Lay out the items from the line with "Place cursor on alert(input2.value) line" through the end of the items as a two-column CSV with the headers instruction and answer. Put one row per request, with each field quoted, line breaks replaced by spaces, and the pictures left out.

Start of AVAILABLE RECORDS

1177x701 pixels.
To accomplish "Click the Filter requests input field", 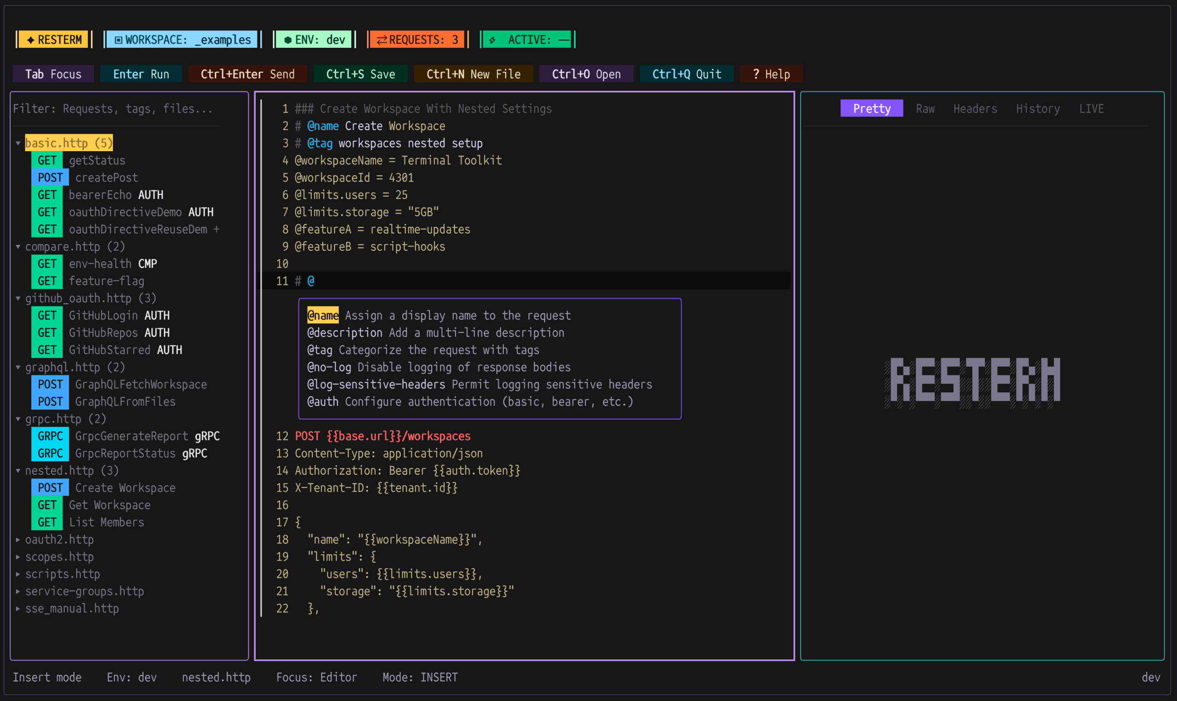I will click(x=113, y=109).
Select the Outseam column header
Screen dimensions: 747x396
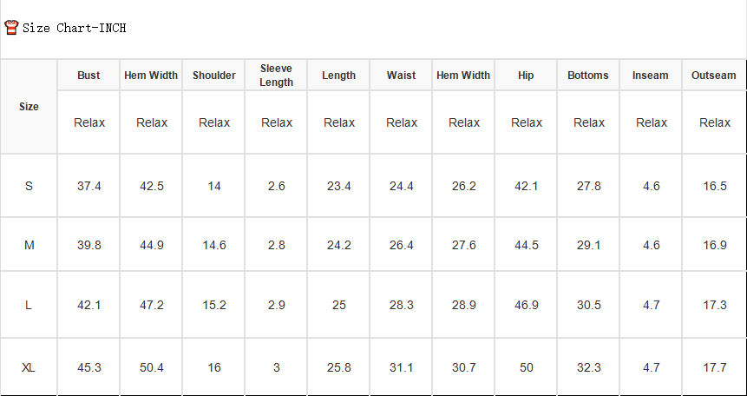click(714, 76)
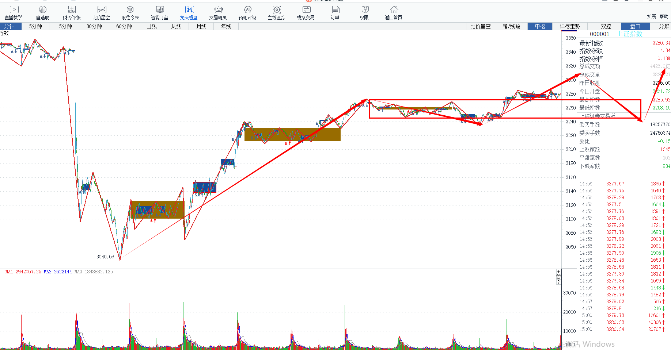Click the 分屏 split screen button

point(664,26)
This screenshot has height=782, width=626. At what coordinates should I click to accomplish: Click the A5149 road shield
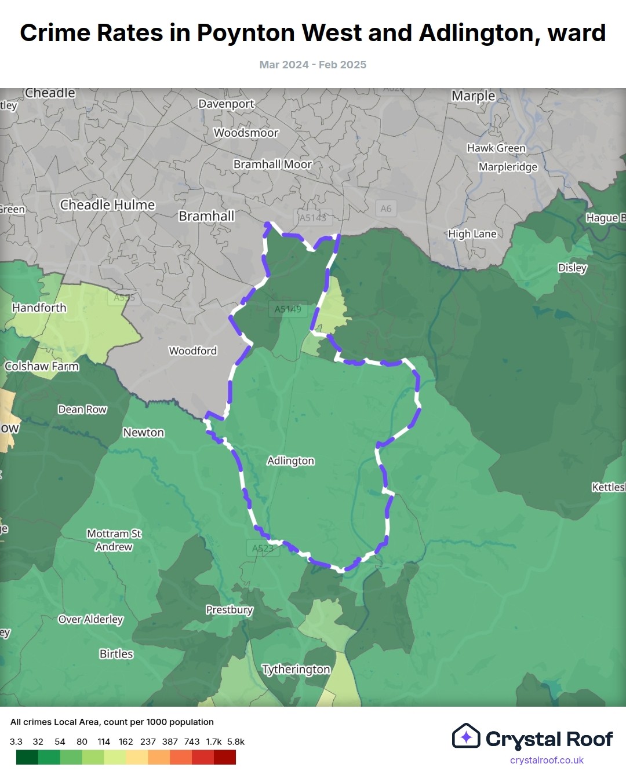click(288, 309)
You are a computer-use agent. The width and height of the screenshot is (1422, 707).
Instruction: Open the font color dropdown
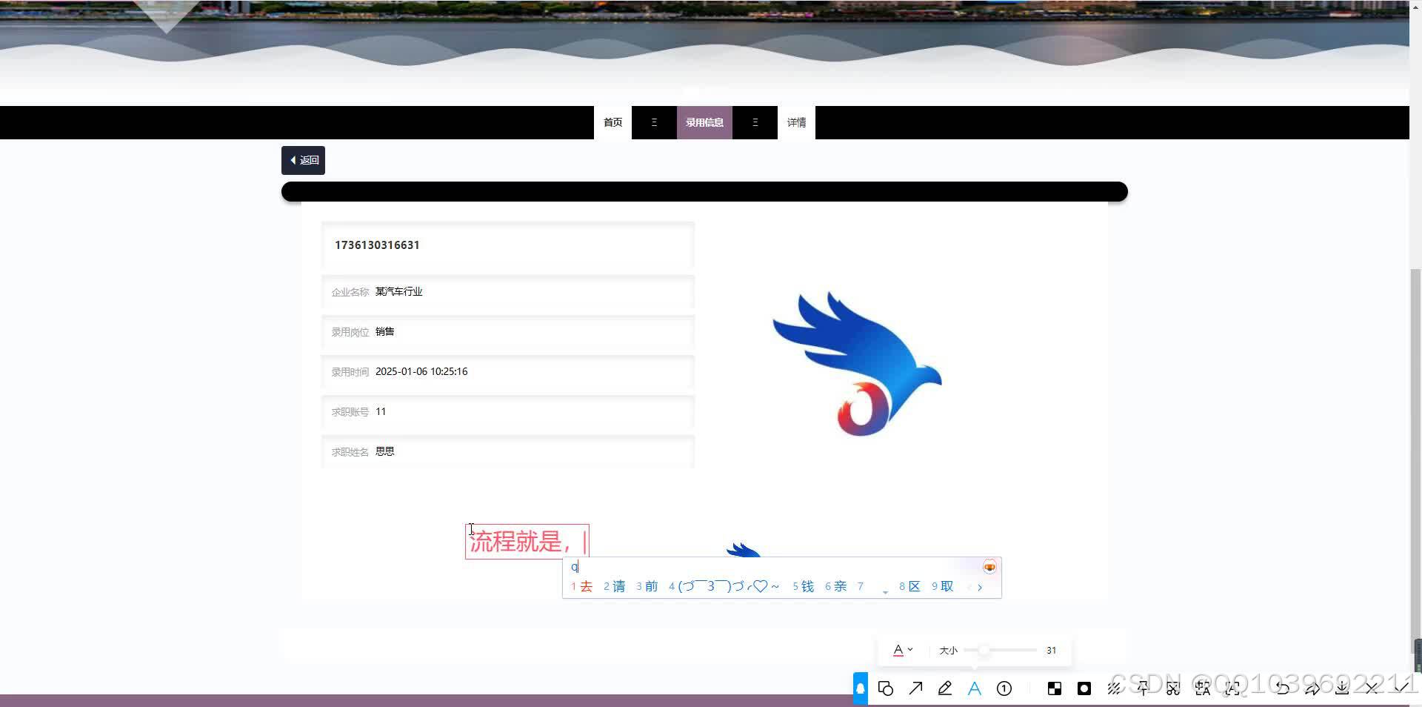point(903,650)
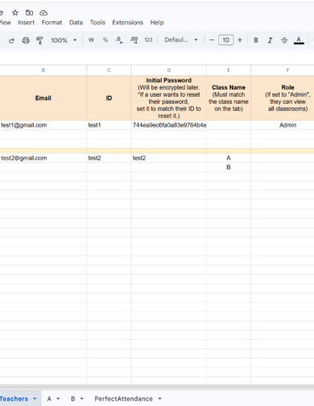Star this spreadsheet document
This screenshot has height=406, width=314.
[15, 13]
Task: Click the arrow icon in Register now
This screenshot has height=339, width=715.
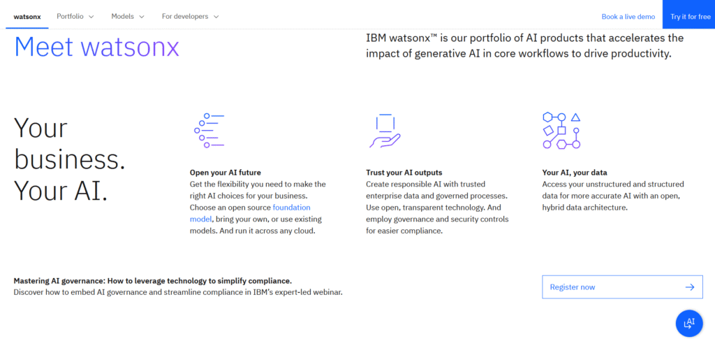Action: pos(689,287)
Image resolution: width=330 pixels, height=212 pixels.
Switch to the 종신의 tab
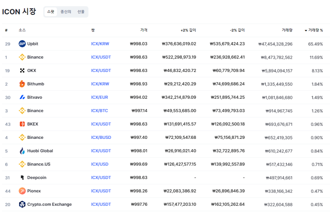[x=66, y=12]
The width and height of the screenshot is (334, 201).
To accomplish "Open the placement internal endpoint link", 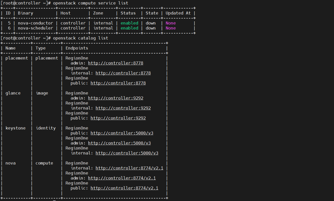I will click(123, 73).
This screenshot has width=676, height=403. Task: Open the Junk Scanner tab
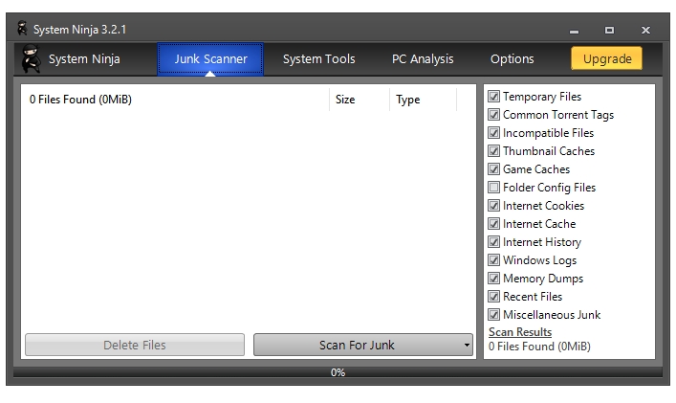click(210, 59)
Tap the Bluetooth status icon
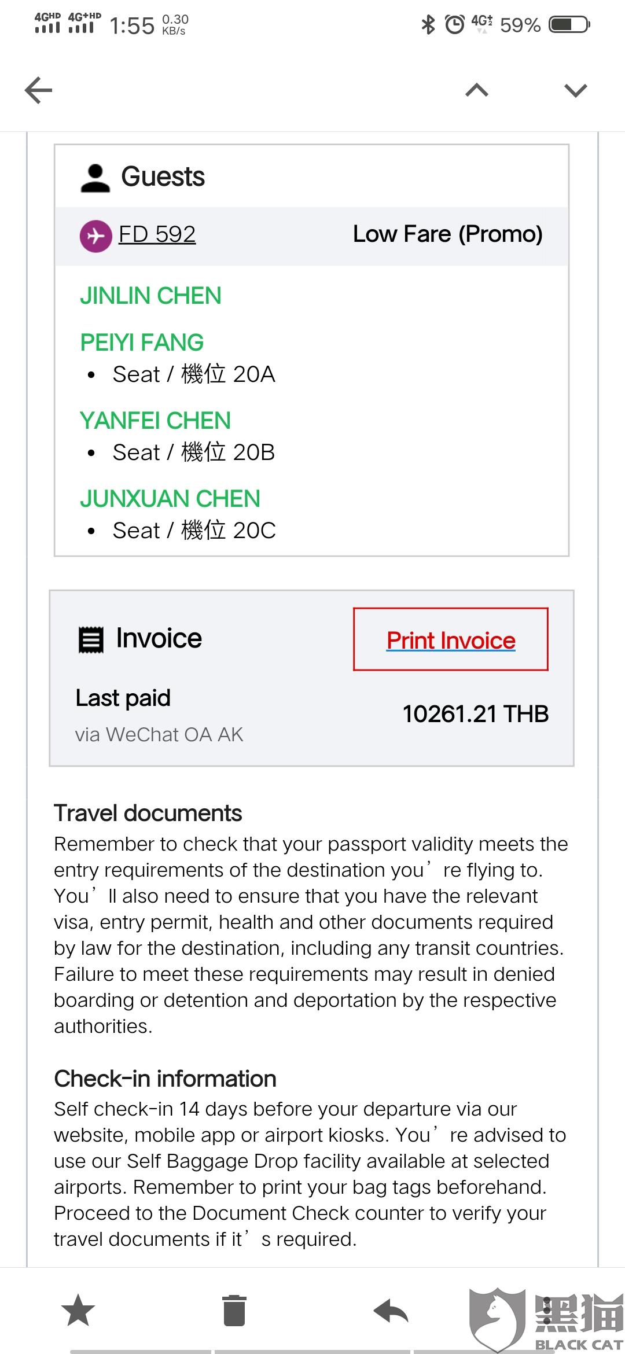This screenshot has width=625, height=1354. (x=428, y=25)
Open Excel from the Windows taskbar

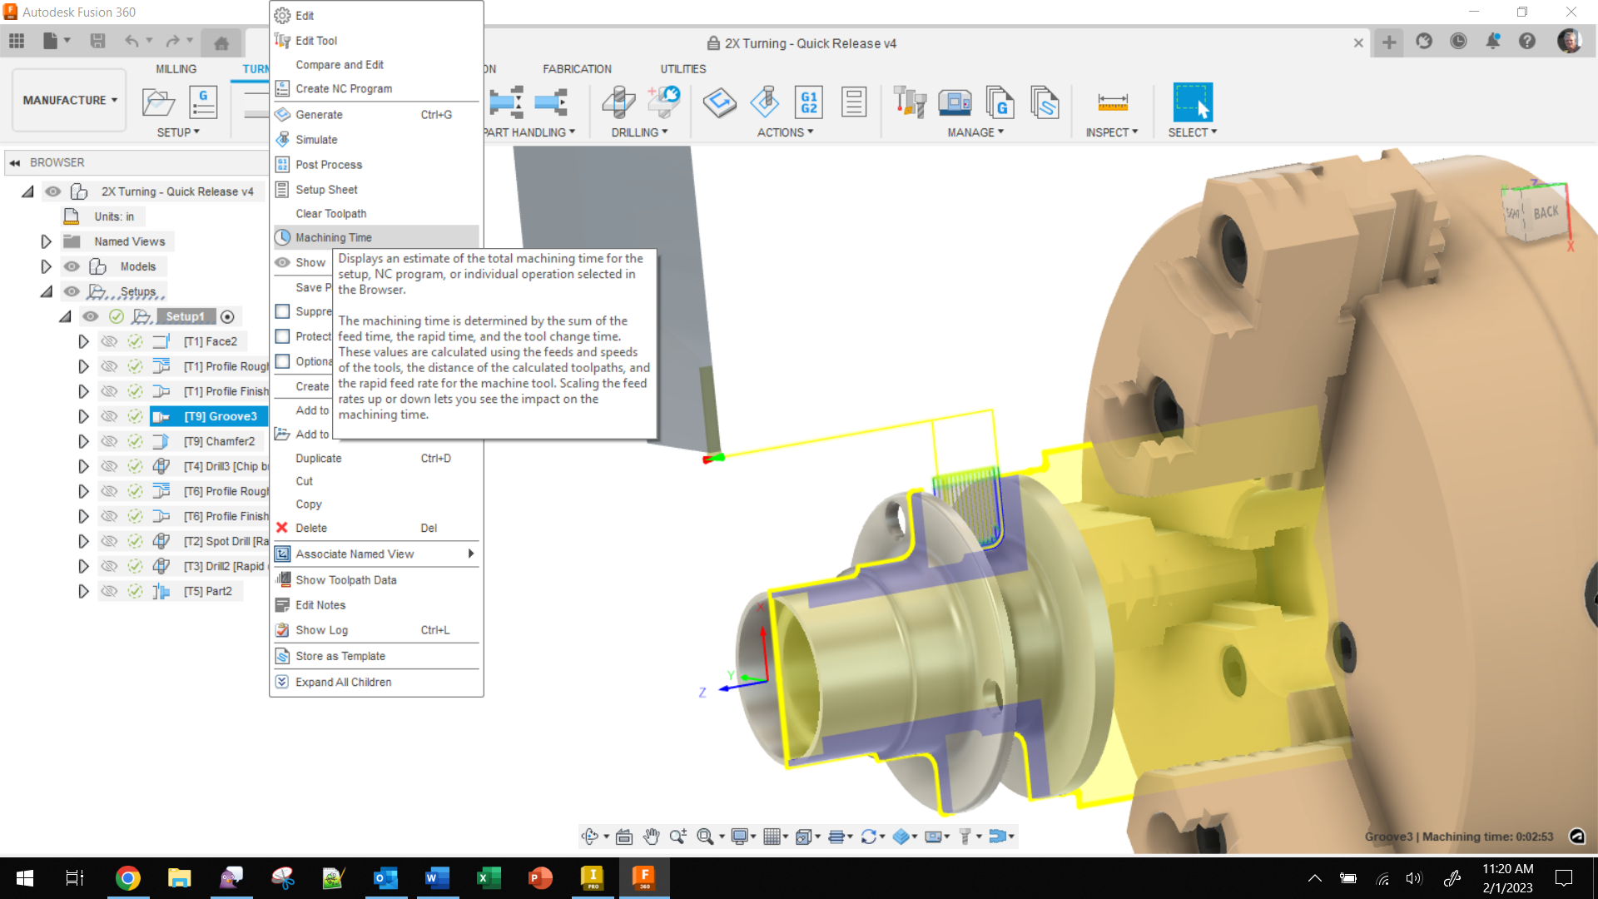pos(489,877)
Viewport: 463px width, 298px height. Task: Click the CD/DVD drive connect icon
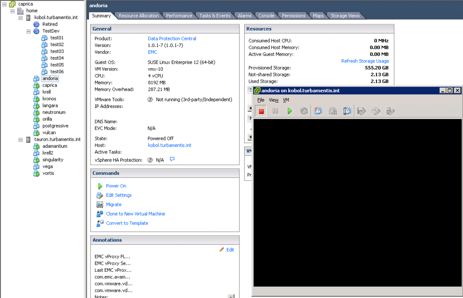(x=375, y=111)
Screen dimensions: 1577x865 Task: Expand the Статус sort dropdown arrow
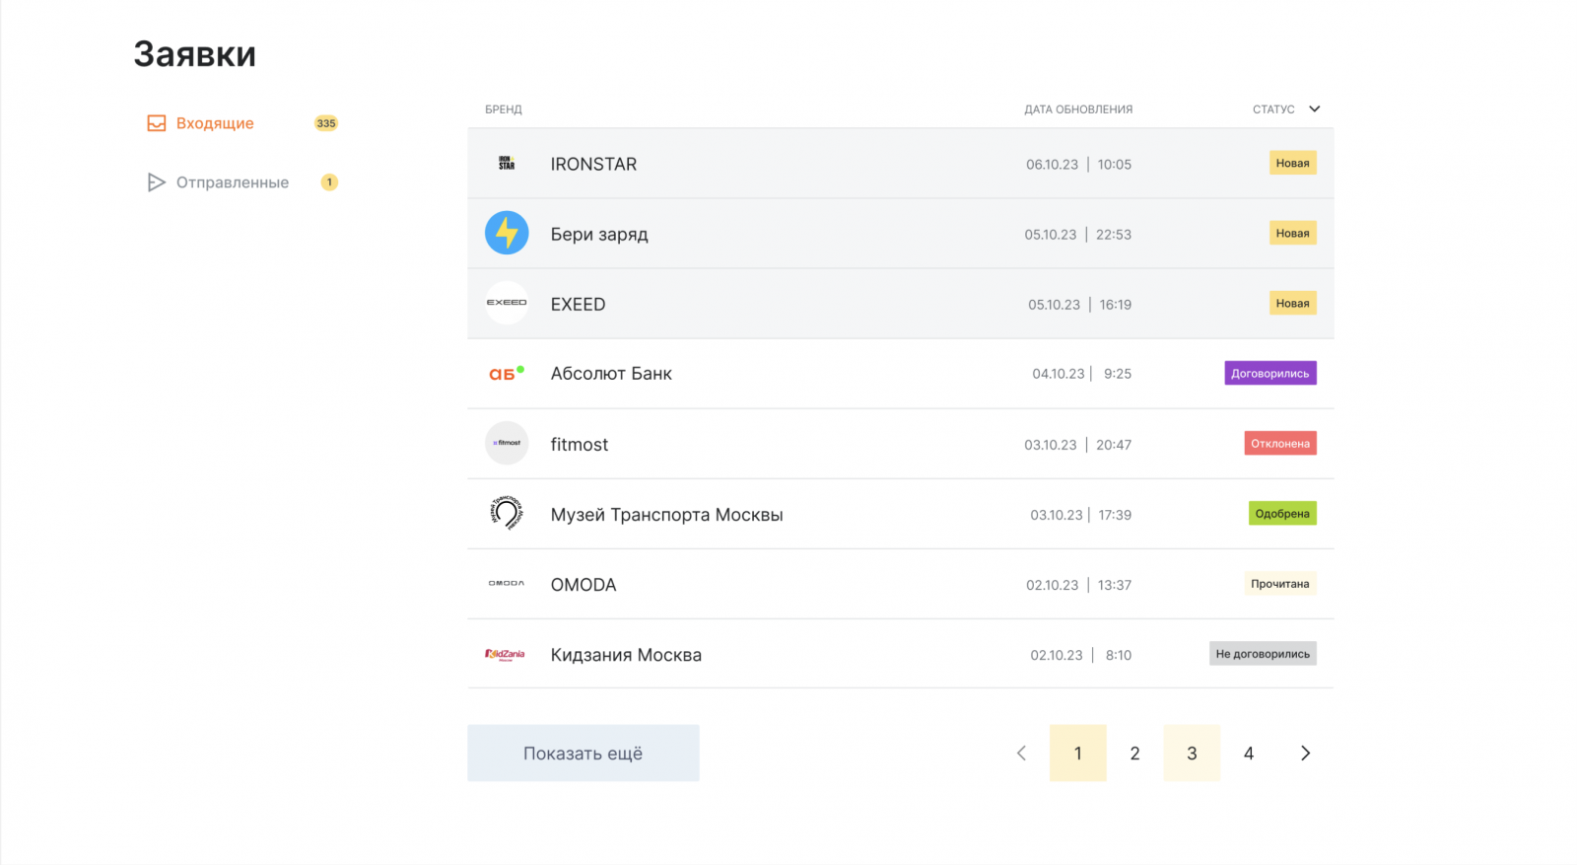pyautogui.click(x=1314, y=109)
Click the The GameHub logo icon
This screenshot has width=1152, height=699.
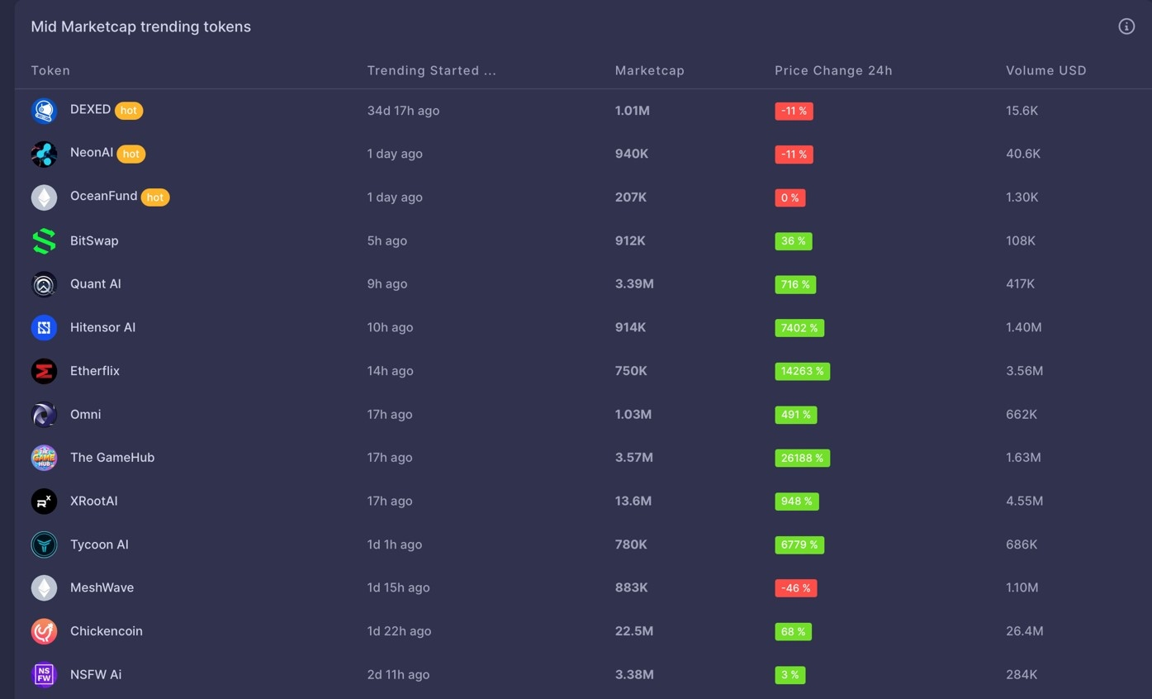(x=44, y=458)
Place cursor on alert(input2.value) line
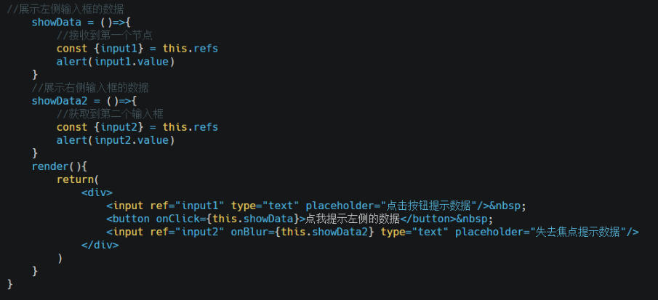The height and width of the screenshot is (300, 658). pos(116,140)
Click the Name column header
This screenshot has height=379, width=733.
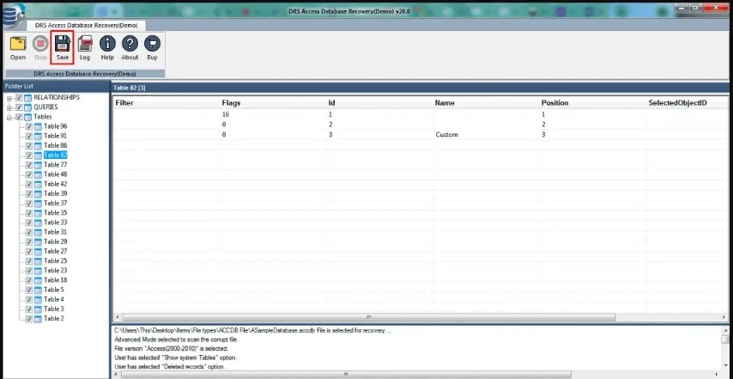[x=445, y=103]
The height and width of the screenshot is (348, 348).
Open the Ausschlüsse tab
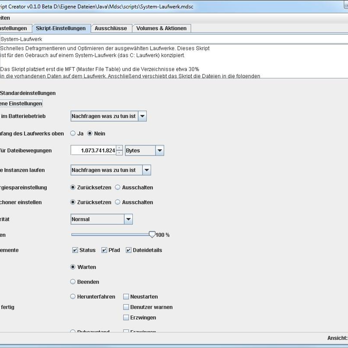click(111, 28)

End of AVAILABLE RECORDS

*OUTPUT FOR THIS TASK*.
instruction,answer
"Place cursor on alert(input2.value) line","The height and width of the screenshot is (300, 658). pos(116,140)"
"Click the Name column header This screenshot has height=379, width=733.","[x=445, y=103]"
"The height and width of the screenshot is (348, 348). Open the Ausschlüsse tab","click(111, 28)"